Aware of the critics who accuse the Air Force of being parochial about its expensive fighter jets, Bath contends that the Air Force has not gotten credit for its own internal budget drills that resulted in plans to eliminate 10,000 airmen jobs and 650 aircraft from the inventory within the next two decades.

“I anticipate budget hits between now and 2025, not just for the Air Force but for everybody,” Bath says. Based on historical trends alone, the defense budget is headed for a downturn. Defense spending peaks about every 18 years, he adds. “We are on the high side of one of those cycles right now. There will be a turndown before 2025.”

Some Pentagon officials scoff at the notion that the QDR is a budget drill, but current projections for defense spending leave no doubt that cost reductions must be factored into any type of strategic planning, says Brig. Gen. Allison Hickey, Air Force assistant deputy director of strategic planning.

“This is the first time—since the last QDR—when we were told by the Defense Department leadership not to bring back a force structure the next time around that was not cost-constrained,” she adds.

The Navy faces similar challenges. Fred Newhart, a Navy budget planner, eloquently sums up the issue during a recent Pentagon “town-hall” meeting, when he asks Defense Secretary Donald Rumsfeld for his thoughts on how to cope with steady declines in defense spending.

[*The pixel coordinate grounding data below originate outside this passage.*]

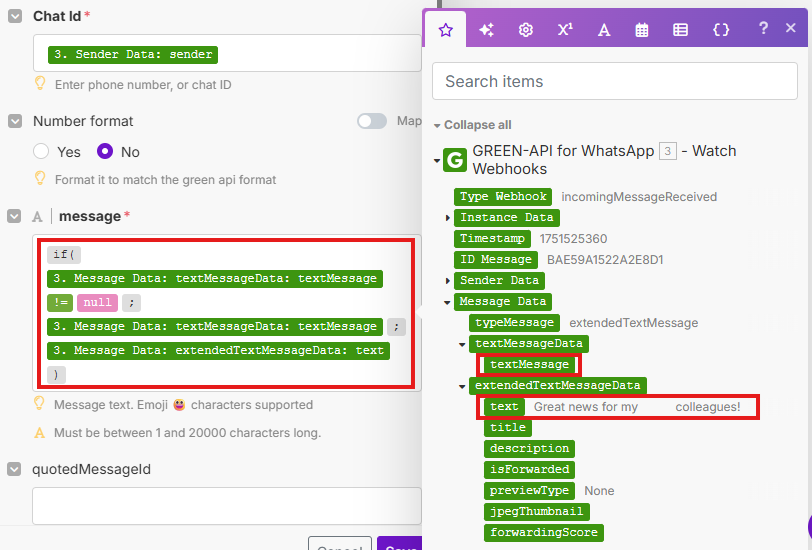The height and width of the screenshot is (550, 812).
Task: Open general functions gear tab
Action: 525,30
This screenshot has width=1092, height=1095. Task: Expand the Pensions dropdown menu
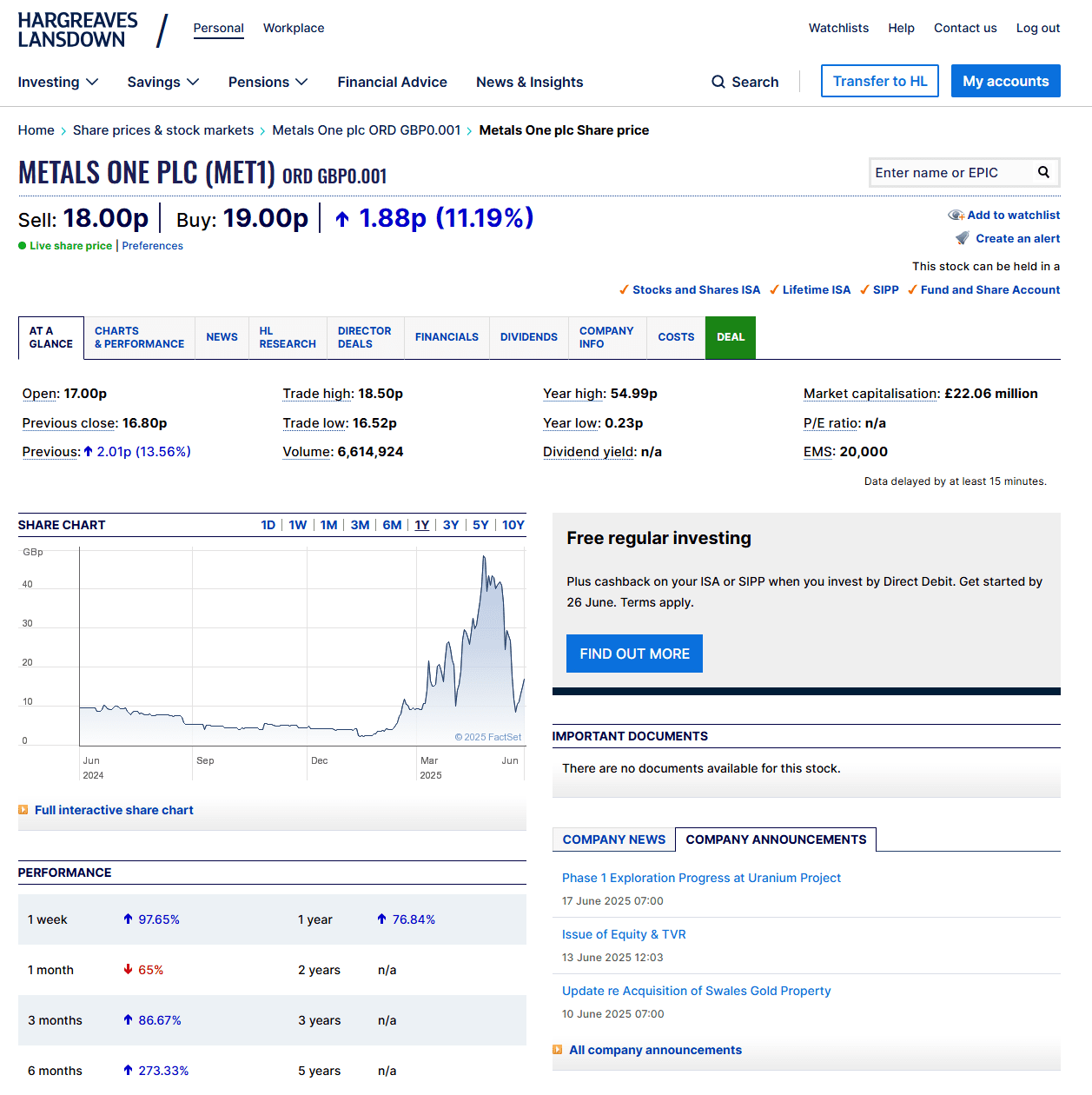(x=268, y=82)
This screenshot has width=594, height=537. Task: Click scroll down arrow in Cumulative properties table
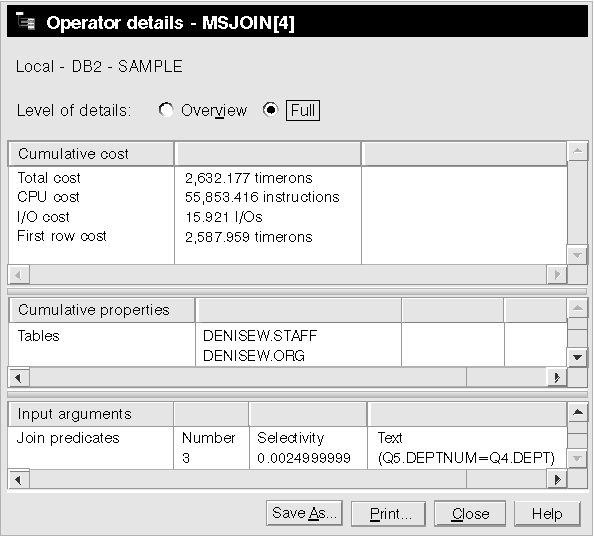pos(578,357)
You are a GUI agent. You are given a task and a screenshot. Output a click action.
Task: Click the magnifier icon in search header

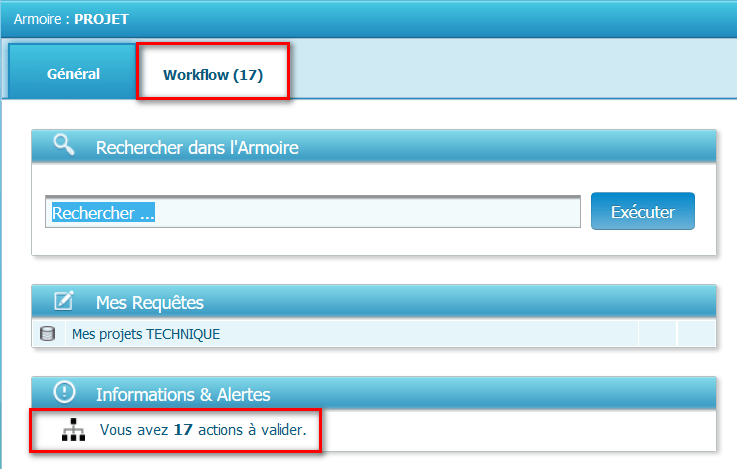coord(64,146)

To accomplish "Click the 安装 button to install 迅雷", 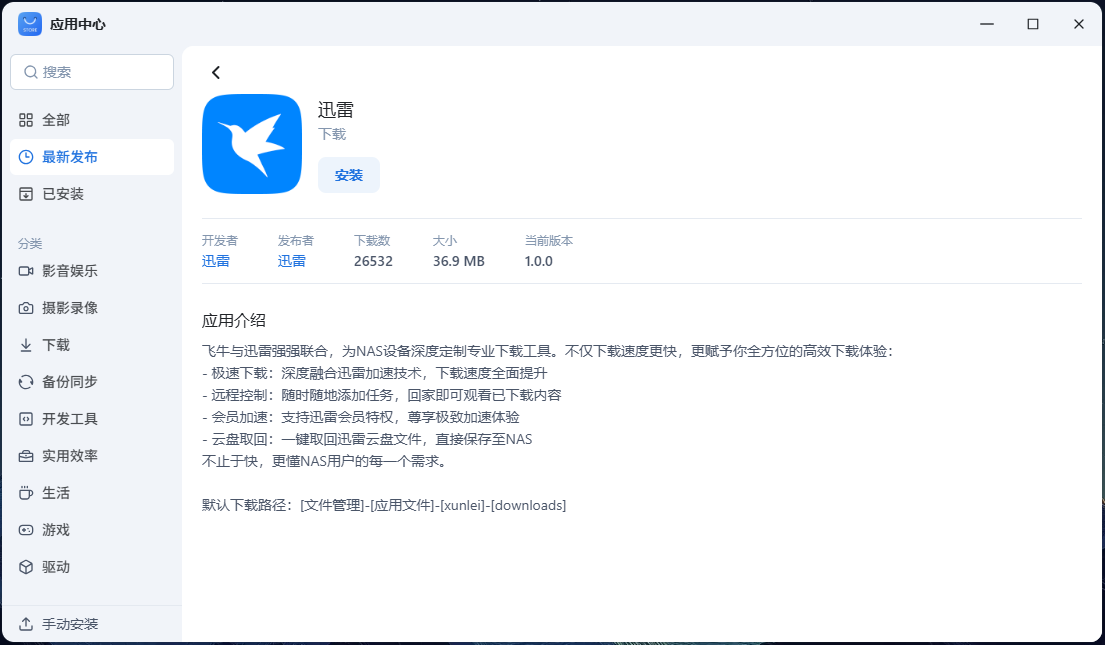I will tap(348, 174).
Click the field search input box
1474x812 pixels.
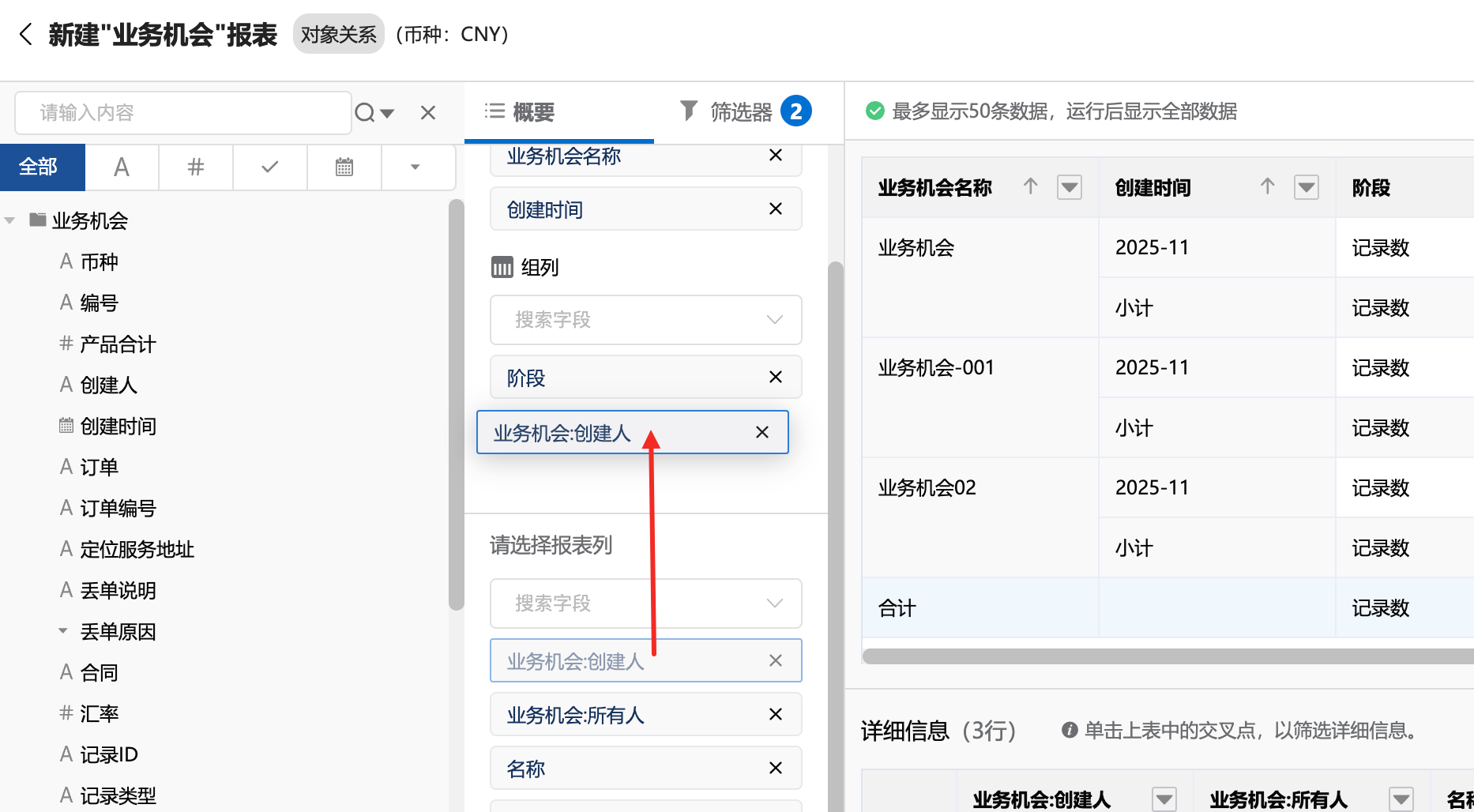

“Myself and most of my counterparts in the other services, every year, we’re trying to get the best technology, the best equipment out to our soldiers and sailors out on the frontline,” Newhart says to Rumsfeld. “And yet every year, we’re getting dramatic cuts in the amount of money that we have to do that … At some point in time, we’re going to end up killing programs that would benefit the soldiers and sailors. Is this a continuing trend?”

But Rumsfeld does not buy into that line of thinking.

The Defense Department gets half a trillion dollars a year, which should be more than enough to buy what the military needs, he replies.

Rumsfeld’s comments in some ways capture the intricacy and illogic of how spending priorities are set. “I just cannot accept that there is a money problem,” he says. “I would characterize it as a persuasion problem.”